## Short exercise A
Which lines in the records contain the word "Click"? Show each of those lines in full.
## Short exercise B
Could you write the next part of the Fast R-CNN passage, starting after its final sentence?

## Text
= = = = =

Object Detection / Fast R-CNN

Introduction

Object detection is an important and complex task in computer vision. In order to approach this task, multi-stage pipelines are commonly used, which is a slow and inelegant way. Object detection is complex because detection requires accurate localization of objects. This creates two challenges: The first being, that numerous candidate object locations ("proposals") must be processed. The second one is that the rough localization of the proposals must be refined to get a precise localization.

Fast R-CNN is a single stage training algorithm that classifies object proposals and refine their localisation. (2)

Architecture

Figure 1. Architecure of Fast R-CNN. (1)

The input of Fast R-CNN is the image and multiple regions of interest (RoI). The network uses several convolutional and max pooling layers to produce a feature map of the image.
Normally there are about 2000k region of interest (RoI), which are determined by proposal methods like Selective Search (4). The pooling layer (RoI pooling) will extract a fixed-length feature vector from the feature map of each region of interest. Each vector feeds into a sequence of fully connected layers (FCs). This produces two output vectors for each RoI:

1. A vector to estimates the object class is produced by a softmax-function.

2. A four-tuple $\begin{array}{l}(r, c, h, w)\end{array}$ , which define the RoI. $\begin{array}{l}(r, c)\end{array}$ specifies the top-left corner and $\begin{array}{l}(h, w)\end{array}$ is the height and width of the window. (2)(1)

= = = = =

## Exercise data
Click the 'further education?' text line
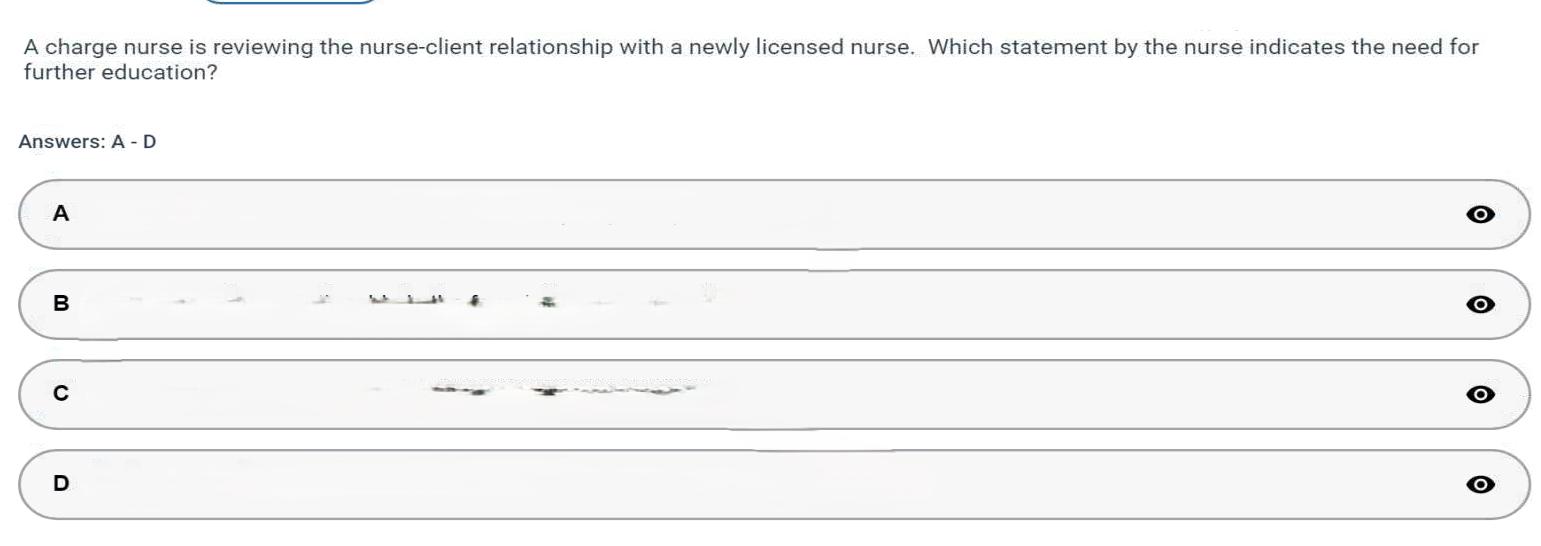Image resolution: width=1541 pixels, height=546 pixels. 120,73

= = = = =

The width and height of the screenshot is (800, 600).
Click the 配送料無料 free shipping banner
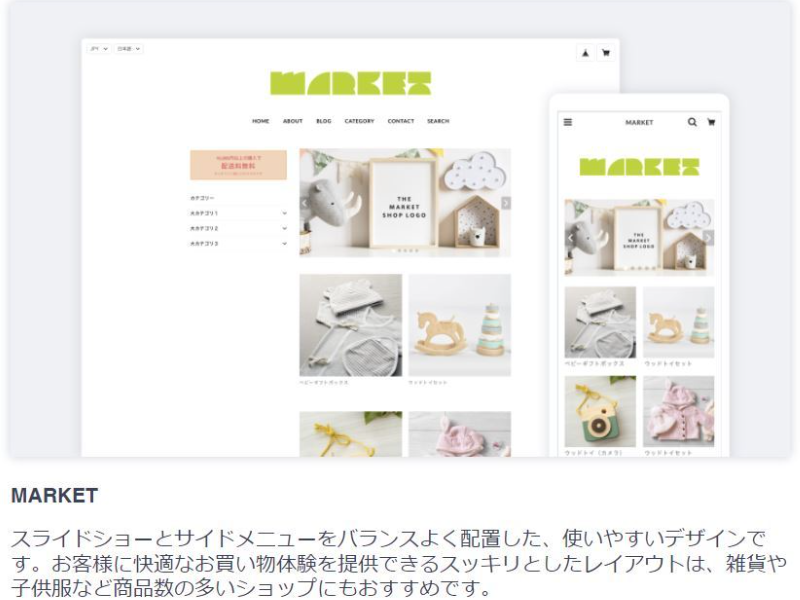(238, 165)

= = = = =

## Written answer A
Click the 'further education?' text line
Click the 配送料無料 free shipping banner

## Written answer B
Training

One big improvement provided by the Fast R-CNN is that it takes advantage of feature sharing during training. In taining, stochasitc gradient descent (SGD) minibatches are sampled hierachically, first by sampling N images and then by sampling R/N RoIs from each image. Choosing a small N decreases the computational effort of mini-batch operation. Good results are archieved with N=2 and R=128 using fewer SGD iterations than R-CNN. Fast R-CNN uses a streamlined training process, which jointly optimize the softmax classifier and bounding-box regressor.

Multi-task loss

The network has two outputs. The first one is the probability distribution (for each RoI), $\begin{array}{l}p=(p_0,...,p_K)\end{array}$ , for $\begin{array}{l}K+1\end{array}$ classes. This is computed by a softmax classifier. The second output is the bounding-box regression, $\begin{array}{l}t=(t_x, t_y, t_w, t_h)\end{array}$ , for each of the classes. Each training RoI is labelled with a class $\begin{array}{l}u\end{array}$ and a bounding-box regression target $\begin{array}{l}v\end{array}$ . A multi-task loss $\begin{array}{l}L\end{array}$ is used to jointly train for the classification and the bouding-box regression:

$\begin{array}{l}L(p, u, t^u , v) = L_{cls}(p, u) + λ[u ≥ 1]L_{loc} (t^u , v)\end{array}$ ,

in which $\begin{array}{l}L_{cls}(p,u) = -log(p_u)\end{array}$ is log loss for the true class $\begin{array}{l}u\end{array}$ . The second task loss $\begin{array}{l}L_{loc}\end{array}$ , is defined over a tuple of the true bounding-box regression targets $\begin{array}{l}v = (v_x, v_y, v_w, v_h)\end{array}$ , for class $\begin{array}{l}u\end{array}$ and a predicted tuple $\begin{array}{l}t=(t_x, t_y, t_w, t_h)\end{array}$ again for class $\begin{array}{l}u\end{array}$ . The bounding-box regression is defined as $\begin{array}{l}L_{loc} (t^u, v) = \sum_{i \in \{x,y,w,h\}} smooth_{L1} (t_i^u- v_i)\end{array}$ in which $\begin{array}{l}smooth_{L1}\end{array}$ is $\begin{array}{l}0.5x^2\end{array}$ if $\begin{array}{l}|x|< 1\end{array}$ , otherwise it is $\begin{array}{l}|x| - 0.5\end{array}$ . The parameter $\begin{array}{l}\lambda\end{array}$ is used to balance the two task losses.(2)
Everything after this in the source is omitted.